* **TASK BRIEF**
In the records below, take the line containing "Forum konusu (915, 184)" and reproduce it and every subsequent line exactly, adding nothing.

* **EXERCISE MATERIAL**
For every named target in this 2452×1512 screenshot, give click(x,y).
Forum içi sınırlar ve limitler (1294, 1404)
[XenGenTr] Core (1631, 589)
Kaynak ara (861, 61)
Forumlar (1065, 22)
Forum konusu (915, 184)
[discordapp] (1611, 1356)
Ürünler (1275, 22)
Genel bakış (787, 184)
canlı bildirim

* **TASK RESULT**
Forum konusu (915, 184)
[discordapp] (1611, 1356)
Ürünler (1275, 22)
Genel bakış (787, 184)
canlı bildirim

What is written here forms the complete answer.